Today's webcomic is Hermit Hill by Nate Bramble. I'm not sure how I found this one, but it quickly became a favorite of mine and one I look forward to reading every Monday, Wednesday, and Friday. Hermit Hill is the story of Walter, a man who's moved as far away from people as possible, and the characters who just don't seem to be willing (or able) to just leave him alone. The others include Gnorm, a rather large gnome, Joe, a well-meaning neighbor, and Pauline, another nearby resident who seems to function as the strip's straight man.

Most of the stories revolve around Walter's phobias and the rather eclectic things they cause. The current storyline features a plan to turn the hill into a planned community. Walter won't stand for it...but to fight, he'll have to leave the hill!

In the time I've been reading the strip, we've seen Walter try not to care if Gnorm freezes to death, find a unique way to deal with door-to-door salesmen, and even consider a rather medieval way to cure his problems. Other strips are just jokes that are there to serve as a funny interlude, such as when Walter swears he hears a tree cry when trimmed or the time everyone got a giant robot.

Walter's phobias are a real-life problem for some people, and in different hands, I think it might be problematic for them to be the comedic drive of the series. But Bramble does a nice job of being respectful of Walter's fears while still allowing them to be used for comedy. It doesn't feel like we're making fun of his problems and that comes from the way in which Bramble structures the jokes. Instead, there's often a sense of feeling sorry for Walter instead that he cannot cope with something as simple as talking to a new neighbor.

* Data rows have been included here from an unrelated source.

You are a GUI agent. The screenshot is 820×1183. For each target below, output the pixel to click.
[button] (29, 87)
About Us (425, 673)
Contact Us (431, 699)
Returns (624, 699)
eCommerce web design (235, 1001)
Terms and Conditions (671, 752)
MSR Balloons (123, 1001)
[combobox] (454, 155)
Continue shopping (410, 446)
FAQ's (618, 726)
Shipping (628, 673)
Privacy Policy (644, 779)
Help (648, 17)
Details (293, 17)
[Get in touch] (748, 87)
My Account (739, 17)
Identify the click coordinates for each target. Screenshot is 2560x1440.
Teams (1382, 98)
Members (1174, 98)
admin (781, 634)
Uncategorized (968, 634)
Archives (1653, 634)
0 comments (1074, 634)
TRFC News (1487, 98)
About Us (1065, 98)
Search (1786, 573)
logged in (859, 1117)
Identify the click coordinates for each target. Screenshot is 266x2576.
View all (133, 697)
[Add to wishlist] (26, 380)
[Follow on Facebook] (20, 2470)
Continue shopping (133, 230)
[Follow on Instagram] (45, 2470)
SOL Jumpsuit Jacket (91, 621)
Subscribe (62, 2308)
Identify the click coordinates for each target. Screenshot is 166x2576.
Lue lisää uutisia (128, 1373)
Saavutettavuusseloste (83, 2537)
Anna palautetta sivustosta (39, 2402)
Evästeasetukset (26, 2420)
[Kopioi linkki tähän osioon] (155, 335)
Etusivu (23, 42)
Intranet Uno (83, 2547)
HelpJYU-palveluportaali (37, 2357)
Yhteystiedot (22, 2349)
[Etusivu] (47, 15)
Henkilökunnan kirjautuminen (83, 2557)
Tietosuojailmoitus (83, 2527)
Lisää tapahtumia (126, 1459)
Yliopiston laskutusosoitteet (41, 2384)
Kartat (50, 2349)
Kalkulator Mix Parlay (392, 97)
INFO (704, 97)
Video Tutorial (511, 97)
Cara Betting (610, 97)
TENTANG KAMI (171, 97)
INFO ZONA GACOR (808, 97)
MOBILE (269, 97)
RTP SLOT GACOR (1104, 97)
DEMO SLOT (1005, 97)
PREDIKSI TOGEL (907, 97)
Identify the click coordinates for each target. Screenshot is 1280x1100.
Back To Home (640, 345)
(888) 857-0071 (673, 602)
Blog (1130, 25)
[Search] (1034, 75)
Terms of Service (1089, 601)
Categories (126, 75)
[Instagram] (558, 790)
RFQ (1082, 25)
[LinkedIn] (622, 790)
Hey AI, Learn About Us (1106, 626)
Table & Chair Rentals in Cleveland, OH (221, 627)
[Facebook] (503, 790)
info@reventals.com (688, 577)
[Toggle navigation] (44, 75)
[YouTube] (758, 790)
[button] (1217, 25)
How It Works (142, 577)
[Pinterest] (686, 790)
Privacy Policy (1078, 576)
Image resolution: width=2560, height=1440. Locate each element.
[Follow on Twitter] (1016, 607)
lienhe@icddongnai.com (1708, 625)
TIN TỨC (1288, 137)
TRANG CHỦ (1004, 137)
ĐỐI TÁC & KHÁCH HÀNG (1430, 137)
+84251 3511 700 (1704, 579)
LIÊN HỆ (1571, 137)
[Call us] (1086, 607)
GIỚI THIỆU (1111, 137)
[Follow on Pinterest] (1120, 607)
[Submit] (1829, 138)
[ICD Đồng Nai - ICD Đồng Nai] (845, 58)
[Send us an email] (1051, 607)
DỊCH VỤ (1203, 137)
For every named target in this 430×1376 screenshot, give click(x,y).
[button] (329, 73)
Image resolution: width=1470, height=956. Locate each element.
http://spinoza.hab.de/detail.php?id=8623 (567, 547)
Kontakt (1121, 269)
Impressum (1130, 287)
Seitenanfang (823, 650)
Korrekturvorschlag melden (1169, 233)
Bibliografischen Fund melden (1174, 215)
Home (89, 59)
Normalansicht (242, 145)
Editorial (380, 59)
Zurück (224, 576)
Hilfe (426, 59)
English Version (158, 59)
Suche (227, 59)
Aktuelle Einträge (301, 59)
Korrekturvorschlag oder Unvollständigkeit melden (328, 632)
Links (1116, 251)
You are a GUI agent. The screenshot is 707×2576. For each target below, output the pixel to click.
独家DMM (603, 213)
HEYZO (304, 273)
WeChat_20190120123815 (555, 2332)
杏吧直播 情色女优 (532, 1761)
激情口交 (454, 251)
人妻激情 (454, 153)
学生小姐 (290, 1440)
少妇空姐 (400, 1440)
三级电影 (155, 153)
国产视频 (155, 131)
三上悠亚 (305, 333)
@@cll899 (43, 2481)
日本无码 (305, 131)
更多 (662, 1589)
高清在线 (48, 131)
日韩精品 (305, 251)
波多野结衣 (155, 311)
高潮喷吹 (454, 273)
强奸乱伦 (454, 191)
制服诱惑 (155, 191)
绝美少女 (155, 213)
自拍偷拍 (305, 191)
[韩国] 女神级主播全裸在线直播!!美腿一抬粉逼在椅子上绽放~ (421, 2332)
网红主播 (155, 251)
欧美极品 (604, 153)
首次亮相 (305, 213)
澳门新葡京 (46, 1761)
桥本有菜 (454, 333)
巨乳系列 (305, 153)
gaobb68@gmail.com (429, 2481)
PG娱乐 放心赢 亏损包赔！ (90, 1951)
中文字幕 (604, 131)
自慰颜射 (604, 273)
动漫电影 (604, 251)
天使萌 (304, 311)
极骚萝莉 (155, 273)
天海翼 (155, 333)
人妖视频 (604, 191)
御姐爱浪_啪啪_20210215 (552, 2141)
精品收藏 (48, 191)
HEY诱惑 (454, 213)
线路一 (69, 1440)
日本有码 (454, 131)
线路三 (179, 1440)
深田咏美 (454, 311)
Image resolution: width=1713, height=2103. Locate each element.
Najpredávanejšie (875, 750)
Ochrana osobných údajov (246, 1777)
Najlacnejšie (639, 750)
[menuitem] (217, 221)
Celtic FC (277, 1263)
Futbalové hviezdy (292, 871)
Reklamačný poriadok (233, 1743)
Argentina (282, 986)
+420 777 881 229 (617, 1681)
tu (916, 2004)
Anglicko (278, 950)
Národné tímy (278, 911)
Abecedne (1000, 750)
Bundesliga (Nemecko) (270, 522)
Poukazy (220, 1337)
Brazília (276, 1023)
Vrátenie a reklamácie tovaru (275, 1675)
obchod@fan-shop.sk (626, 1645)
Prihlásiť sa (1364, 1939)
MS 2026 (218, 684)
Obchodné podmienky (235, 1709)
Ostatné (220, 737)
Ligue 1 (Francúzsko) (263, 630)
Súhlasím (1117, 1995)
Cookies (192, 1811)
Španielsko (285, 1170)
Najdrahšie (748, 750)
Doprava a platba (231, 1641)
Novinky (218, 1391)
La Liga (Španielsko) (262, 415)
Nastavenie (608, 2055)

Then Bramble breaks out something silly like Gnorm's tiny tree dwelling, and we all get to laugh out loud together before something more serious starts.

The art of Hermit Hill is of a typical comedic strip. Heads are larger than they should be, clothing stays pretty much the same from day to day, and the backgrounds, while nicely drawn, aren't going to feature intricate details. Bramble is very good at pulling off the look and giving his art its own feel, using a combination of techniques. Unlike some webcomics I've read, the art is very consistent from day to day

You can learn more about Walter, the creation process for the strip, and Bramble himself by going to the about page. Hermit Hill's archives are by the month, so I did not link to individual strips, but you can view the archives to see some of the examples I've described above.

Hermit Hill is a delightful comic that, like Edmund Finney, uses a combination of ongoing main plot and short storylines to great effect. Walter is a classic curmudgeon that's still likable, and that's key to the strip's success. Give it a try with this new story that's just beginning or read up in the archives. I think you'll agree with me that there's no reason to be afraid of Hermit Hill--it's a great webcomic!